- [Exercise brief]:
Please repeat the lines below, exactly and only, from the one that holds "Gyan IQ .com (168, 11)" through the one that holds "Hindi Stories (457, 879)".

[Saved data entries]
★ ★ ★
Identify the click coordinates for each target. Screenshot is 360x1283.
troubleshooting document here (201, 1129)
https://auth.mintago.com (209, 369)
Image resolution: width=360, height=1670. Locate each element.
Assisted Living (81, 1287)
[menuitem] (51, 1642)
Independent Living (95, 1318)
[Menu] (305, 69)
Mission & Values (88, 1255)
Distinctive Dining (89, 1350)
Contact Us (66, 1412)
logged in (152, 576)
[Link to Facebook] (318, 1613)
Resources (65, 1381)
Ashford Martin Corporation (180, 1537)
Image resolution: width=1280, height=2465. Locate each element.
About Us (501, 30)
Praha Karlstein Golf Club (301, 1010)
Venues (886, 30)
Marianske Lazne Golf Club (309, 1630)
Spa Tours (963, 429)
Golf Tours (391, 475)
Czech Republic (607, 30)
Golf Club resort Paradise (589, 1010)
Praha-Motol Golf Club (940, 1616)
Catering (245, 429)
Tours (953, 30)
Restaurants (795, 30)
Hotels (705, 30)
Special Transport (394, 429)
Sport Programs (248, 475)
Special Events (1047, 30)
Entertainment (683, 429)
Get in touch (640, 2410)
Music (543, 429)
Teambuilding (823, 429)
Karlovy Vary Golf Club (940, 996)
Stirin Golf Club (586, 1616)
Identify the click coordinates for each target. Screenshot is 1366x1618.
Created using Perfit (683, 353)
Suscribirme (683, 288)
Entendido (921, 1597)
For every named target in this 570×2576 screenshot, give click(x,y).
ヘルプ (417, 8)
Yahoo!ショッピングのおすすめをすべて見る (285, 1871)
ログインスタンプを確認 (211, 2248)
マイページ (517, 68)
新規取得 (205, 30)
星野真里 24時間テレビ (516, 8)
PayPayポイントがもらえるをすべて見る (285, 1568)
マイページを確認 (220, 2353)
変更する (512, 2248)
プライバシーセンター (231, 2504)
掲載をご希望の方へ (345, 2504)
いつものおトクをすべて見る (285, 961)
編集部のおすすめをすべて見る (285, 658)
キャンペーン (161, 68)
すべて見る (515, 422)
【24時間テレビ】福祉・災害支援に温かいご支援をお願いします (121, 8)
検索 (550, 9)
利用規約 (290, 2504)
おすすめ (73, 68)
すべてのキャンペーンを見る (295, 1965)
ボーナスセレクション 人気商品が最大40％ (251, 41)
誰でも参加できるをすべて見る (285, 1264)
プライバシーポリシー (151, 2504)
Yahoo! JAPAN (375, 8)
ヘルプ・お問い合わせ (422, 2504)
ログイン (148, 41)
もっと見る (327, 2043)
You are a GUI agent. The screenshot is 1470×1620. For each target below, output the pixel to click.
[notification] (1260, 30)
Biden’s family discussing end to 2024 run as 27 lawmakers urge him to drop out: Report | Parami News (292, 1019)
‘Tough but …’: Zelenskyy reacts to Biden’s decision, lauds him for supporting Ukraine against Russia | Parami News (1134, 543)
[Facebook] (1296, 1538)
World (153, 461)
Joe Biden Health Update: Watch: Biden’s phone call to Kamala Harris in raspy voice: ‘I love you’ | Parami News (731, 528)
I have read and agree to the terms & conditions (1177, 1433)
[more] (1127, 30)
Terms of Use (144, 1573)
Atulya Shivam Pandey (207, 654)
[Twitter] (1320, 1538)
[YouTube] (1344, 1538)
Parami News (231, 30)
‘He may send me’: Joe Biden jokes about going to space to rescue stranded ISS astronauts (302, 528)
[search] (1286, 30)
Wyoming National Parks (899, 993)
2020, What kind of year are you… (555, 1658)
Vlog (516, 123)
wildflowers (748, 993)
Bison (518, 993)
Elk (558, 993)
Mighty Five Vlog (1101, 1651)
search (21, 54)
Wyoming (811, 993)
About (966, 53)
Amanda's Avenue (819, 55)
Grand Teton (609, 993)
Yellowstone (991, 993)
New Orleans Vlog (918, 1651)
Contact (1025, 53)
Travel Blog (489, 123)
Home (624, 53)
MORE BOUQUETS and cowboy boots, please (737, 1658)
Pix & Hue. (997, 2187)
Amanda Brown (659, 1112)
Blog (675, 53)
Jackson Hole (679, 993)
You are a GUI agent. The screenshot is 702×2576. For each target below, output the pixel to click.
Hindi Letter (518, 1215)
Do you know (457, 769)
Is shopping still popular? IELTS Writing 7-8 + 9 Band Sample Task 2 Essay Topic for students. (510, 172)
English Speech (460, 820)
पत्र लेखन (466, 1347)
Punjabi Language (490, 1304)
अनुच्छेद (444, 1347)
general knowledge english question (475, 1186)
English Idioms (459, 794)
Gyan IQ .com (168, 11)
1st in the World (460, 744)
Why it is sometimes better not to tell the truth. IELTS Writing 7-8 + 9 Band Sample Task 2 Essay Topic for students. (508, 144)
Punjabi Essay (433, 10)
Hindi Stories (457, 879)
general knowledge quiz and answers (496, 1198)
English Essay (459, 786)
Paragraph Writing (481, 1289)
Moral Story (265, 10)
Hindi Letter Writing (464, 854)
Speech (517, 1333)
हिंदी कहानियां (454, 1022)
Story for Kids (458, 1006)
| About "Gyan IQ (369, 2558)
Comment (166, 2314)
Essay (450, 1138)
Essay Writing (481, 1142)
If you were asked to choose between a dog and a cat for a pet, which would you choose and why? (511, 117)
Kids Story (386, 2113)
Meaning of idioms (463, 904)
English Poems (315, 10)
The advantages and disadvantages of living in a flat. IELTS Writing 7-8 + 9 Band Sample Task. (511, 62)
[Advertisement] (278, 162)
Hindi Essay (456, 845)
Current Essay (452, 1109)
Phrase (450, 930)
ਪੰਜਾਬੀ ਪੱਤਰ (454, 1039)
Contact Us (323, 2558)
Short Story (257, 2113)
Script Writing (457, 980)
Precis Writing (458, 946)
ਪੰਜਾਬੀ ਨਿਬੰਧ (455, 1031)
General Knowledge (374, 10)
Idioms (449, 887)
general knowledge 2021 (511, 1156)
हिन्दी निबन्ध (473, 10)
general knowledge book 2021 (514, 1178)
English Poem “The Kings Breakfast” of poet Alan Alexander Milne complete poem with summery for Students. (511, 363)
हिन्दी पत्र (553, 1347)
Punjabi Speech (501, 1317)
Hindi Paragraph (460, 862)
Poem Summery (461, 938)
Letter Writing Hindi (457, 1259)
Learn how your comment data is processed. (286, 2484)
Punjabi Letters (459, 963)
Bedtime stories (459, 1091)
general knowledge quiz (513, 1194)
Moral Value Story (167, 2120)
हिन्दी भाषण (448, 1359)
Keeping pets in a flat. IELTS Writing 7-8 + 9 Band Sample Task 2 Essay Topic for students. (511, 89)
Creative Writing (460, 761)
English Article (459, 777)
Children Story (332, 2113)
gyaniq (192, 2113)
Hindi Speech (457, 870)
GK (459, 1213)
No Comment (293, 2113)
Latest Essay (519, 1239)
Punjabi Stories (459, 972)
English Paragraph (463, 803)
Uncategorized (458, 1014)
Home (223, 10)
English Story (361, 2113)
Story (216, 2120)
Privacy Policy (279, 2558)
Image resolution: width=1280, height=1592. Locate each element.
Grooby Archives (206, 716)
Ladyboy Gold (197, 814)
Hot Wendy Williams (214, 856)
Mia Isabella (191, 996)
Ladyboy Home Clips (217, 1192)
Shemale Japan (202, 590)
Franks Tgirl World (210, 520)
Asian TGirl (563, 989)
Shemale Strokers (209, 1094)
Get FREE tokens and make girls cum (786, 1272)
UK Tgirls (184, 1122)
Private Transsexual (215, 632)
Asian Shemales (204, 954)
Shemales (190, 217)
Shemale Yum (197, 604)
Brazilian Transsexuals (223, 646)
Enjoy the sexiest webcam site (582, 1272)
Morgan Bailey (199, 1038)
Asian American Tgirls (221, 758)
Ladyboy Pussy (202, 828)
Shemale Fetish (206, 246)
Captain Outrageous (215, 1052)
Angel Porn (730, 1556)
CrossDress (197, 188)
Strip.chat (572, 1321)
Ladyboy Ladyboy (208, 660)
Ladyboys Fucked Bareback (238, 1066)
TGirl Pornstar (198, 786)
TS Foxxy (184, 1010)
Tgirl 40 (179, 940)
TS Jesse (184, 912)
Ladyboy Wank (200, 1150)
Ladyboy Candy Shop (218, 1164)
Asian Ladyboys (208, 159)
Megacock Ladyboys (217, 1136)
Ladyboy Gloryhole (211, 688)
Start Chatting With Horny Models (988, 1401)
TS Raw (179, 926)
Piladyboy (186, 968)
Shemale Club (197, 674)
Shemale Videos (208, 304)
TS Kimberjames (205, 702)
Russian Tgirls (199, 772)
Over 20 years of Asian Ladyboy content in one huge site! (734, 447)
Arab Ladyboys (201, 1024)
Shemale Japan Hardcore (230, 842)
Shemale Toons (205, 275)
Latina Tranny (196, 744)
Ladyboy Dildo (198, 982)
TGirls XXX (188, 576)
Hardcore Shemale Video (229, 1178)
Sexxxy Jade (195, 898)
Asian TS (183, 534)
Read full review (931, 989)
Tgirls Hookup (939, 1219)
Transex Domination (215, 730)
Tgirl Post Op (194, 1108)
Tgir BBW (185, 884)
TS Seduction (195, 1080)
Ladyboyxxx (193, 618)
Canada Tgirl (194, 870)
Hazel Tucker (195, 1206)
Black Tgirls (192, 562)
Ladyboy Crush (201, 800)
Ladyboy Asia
★ ★ ★
- [Response box]:
Gyan IQ .com (168, 11)
1st in the World (460, 744)
Why it is sometimes better not to tell the truth. IELTS Writing 7-8 + 9 Band Sample Task 2 Essay Topic for students. (508, 144)
Punjabi Essay (433, 10)
Hindi Stories (457, 879)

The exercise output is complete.